一般財団法人 ブランド・マネージャー認定協会 > ブランディング事例 >株式会社安岐水産(香川県)
過疎地域に指定された海の町で 企業主導型の地域ブランディング
2025年度BRAND MANAGEMENT AWARD 農商工連携審査員特別賞


「過疎地域に指定された海の町で 企業主導型の地域ブランディング」は、香川県さぬき市津田町を舞台に、地元の水産加工会社が主導した地域ブランディングの事例です。過疎化や海洋汚染、魚食離れに危機感を抱いた地元の水産加工会社・安岐水産の安岐麗子社長は、かつての賑わいを取り戻したいと考え、社員と「お魚生活すすめ隊」を結成。海と魚食文化を守る活動を始めました。ただ、思うように進まなかったためオレンジフリーが参加。安岐水産と津田町のブランディングを重ね合わせて進めるブランディングを提案しました。

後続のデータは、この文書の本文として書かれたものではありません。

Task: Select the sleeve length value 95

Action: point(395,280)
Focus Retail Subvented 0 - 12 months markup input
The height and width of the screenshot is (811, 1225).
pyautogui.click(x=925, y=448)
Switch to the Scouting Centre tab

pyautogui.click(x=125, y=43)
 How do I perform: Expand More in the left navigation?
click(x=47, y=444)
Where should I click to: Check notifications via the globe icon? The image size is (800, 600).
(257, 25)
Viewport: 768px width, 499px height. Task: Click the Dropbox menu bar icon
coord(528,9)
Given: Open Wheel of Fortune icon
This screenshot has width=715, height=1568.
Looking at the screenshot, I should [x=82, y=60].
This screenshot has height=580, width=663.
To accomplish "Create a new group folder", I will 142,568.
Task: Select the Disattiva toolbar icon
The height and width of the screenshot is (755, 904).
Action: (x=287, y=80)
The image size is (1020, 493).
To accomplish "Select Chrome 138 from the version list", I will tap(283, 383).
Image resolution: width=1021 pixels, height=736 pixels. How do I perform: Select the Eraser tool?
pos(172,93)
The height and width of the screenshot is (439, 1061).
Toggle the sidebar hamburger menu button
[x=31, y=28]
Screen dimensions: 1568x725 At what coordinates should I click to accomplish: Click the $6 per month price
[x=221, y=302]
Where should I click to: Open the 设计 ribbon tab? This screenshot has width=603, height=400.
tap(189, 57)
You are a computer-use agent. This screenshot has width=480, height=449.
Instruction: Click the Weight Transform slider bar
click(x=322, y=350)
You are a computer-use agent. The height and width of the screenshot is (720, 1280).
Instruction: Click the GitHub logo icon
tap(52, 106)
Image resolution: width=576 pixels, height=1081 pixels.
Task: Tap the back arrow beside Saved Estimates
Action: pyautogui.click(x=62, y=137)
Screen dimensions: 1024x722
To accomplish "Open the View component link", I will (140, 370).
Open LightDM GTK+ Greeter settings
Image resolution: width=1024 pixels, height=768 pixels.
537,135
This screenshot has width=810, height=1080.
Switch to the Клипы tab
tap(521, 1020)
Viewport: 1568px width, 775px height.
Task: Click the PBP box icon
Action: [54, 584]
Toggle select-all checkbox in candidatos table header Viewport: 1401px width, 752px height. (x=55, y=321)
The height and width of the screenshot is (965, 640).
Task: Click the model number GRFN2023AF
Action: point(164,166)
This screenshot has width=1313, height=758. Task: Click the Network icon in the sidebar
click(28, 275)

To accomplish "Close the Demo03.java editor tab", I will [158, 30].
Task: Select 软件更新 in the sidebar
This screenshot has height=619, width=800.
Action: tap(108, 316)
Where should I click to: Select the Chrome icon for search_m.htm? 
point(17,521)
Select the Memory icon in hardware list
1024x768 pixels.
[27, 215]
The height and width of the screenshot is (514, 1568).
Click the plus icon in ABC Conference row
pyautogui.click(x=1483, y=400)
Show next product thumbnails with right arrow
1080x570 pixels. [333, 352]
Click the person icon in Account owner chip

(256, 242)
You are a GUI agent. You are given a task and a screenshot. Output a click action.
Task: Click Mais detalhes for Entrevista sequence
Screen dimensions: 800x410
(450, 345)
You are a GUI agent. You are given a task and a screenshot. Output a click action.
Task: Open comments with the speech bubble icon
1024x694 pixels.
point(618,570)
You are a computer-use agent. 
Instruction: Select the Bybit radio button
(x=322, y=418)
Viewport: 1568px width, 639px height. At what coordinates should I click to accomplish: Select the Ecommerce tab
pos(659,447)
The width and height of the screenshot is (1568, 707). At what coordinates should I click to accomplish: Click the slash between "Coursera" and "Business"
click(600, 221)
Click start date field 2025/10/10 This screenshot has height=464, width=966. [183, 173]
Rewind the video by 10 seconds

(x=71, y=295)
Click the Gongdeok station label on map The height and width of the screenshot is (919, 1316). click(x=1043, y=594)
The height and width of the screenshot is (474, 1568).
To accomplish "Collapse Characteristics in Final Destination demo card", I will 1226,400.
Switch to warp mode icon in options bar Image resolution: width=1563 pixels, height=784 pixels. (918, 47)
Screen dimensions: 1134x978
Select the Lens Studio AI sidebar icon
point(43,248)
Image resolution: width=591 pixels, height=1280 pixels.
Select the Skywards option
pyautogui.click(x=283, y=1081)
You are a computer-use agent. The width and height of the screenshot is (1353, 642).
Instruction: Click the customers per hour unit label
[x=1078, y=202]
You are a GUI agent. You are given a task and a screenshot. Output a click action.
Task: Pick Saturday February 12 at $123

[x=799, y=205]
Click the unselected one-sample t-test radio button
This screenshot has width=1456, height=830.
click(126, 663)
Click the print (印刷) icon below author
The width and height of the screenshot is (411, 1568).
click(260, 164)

まずは安岐水産のリブランディングに着手。幹部でチームブランディングに取り組み、ブランド・アイデンティティは「瀬戸内から贈る、ひとクラス上のお魚生活」に決定。また、ブランド・ビジョンは「いのちの海。未来へ。」とし、あらゆるタッチポイントで可視化していきました。地域ブランディングでは、3C分析で「海の環境汚染への関心と行動ギャップ」と「魚食文化を守る打ち手が見えていない」という課題を抽出。「お魚生活すすめ隊」の活動を特別な体験コンテンツに再編集すれば生活者を惹きつけられると考え、バーベキューやお魚さばき体験、ビーチクリーンなどの体験をデザインしました。さらに、人を惹きつけるシンボルとして海の環境ファンタジー絵本「ねこ海レストラン」を着想。津田の浜辺を舞台に2本足で歩く不思議な猫・ちゅみと東京から来た兄弟を描いた絵本で、訪れたくなる津田町を描写。現実の海ごみ問題も登場させ、環境への気づきを生む仕掛けにし、社屋裏のコンテナショップは「ねこ海レストラン」にリノベーションしました。
ブランディングの結果、安岐水産、さぬき市、津田町漁協、漁師、地元事業者、地域住民と共創した「津田港わくわくフェスティバル」の参加者数は最高2200人と、人口の2.4人に1人の動員を実現。お魚生活すすめ隊の体験イベントも交流人口を増やしたほか、安岐水産の認知も企業価値も向上。「ウラツダ」エリアにも様々な店舗の出店計画が進むなど、新たな賑わいも創出しました。